Your business has likely invested thousands of dollars simply to acquire one individual as a paying customer; what’s critical now is to retain that customer and extract more revenue where you can.
Poor reconciliation processes, in which the individual might be invoiced twice for something they already paid or did not receive the pay-out they were expecting, can jeopardize these critical relationships.
The subsequent impact this can have on NPS and churn comes with enormous financial consequences.
Cost #5: Damage to investor relations and stakeholders
Finally, simple accounting errors such as reconciliation discrepancies can have ripple effects that impact investor relations, a company’s valuation, and its market performance.
In regard to SentinelOne’s recent drop in valuation, OnlyCFO speculated that it was largely due to lost trust over a reporting error:
“No forecast is ever perfect and everyone has made financial modeling errors, but I would expect a company at the scale of SentinelOne to have things a bit more buttoned up. There should be controls, multiple checks, etc on the most important financial metric for software companies. How they react and change is important.”
There are plenty of horror stories of accounting errors that have brought big companies to their knees, but errors don’t need to be newspaper-worthy to do real damage to your reputation, making your business a far less attractive investment.

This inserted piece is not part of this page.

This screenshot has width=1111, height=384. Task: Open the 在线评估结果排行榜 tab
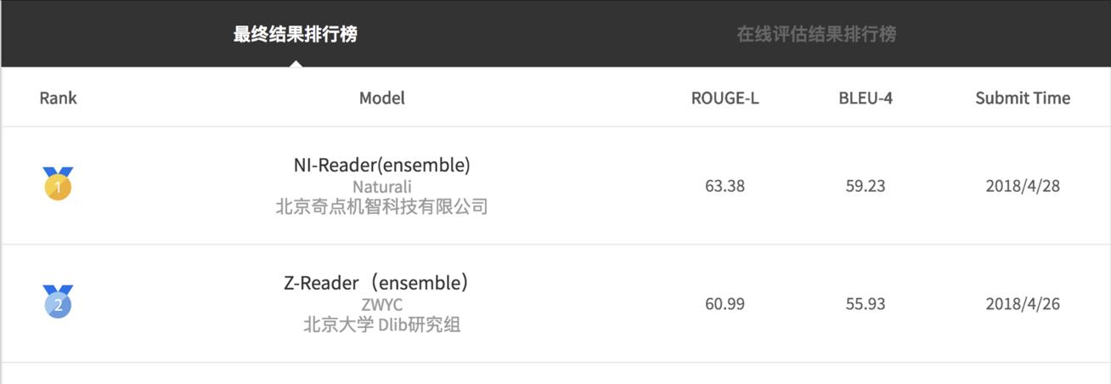(x=816, y=35)
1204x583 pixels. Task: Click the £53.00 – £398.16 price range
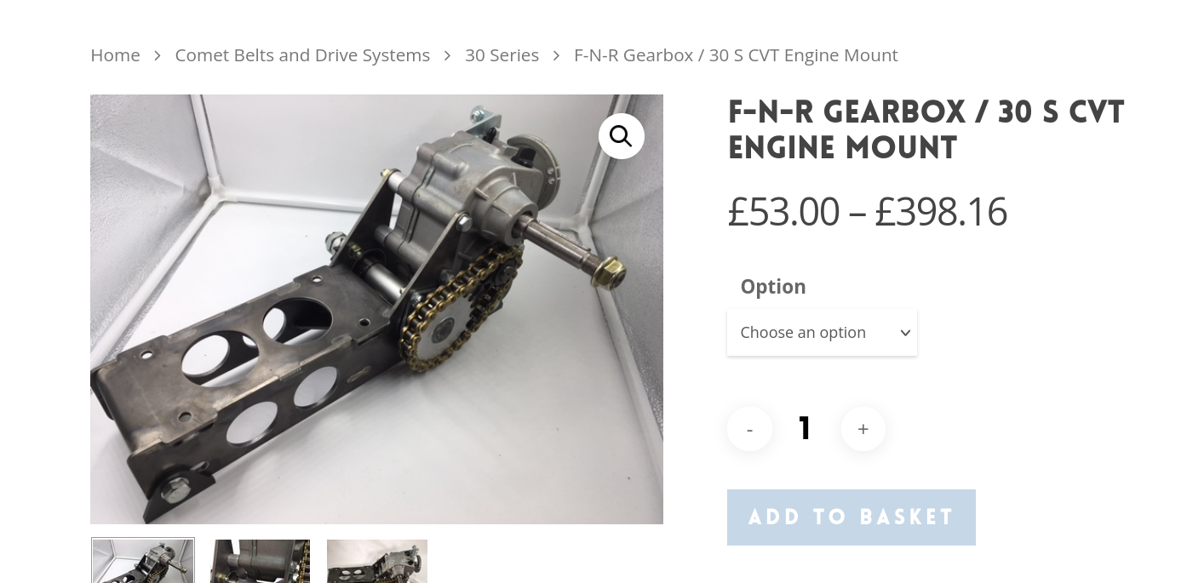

What’s more, during economic times like these when it’s hard to raise funds, having your books in order means that you can complete due diligence and close funds faster.
It’s time to face the cost of inefficient reconciliation processes
Just like brushing your teeth or watering the plants, reconciliation is one of those good hygiene habits that you just gotta do, and it’s easy to overlook how high stakes it really is.
But the truth is that identifying and resolving payment errors in a consistent and systematic way is critical to preventing material loss and incurring significant downstream costs.
A robust reconciliation process also ensures that the company has accurate financial records, which every business needs to properly operate, function, and grow, whether it’s for cash management, budgeting, forecasting, or fundraising.
Payments are the lifeblood of your business; if that data is wrong, it directly impacts the accuracy of your P&L, MRR/ARR, forecasting, and the sheer viability of your company.
Considering just how mission-critical reconciliation is for a business’ short-term and long-term viability, teams need to invest in systems and processes to prevent these errors, identify them in real time when they do occur, and work quickly to resolve them to prevent losses.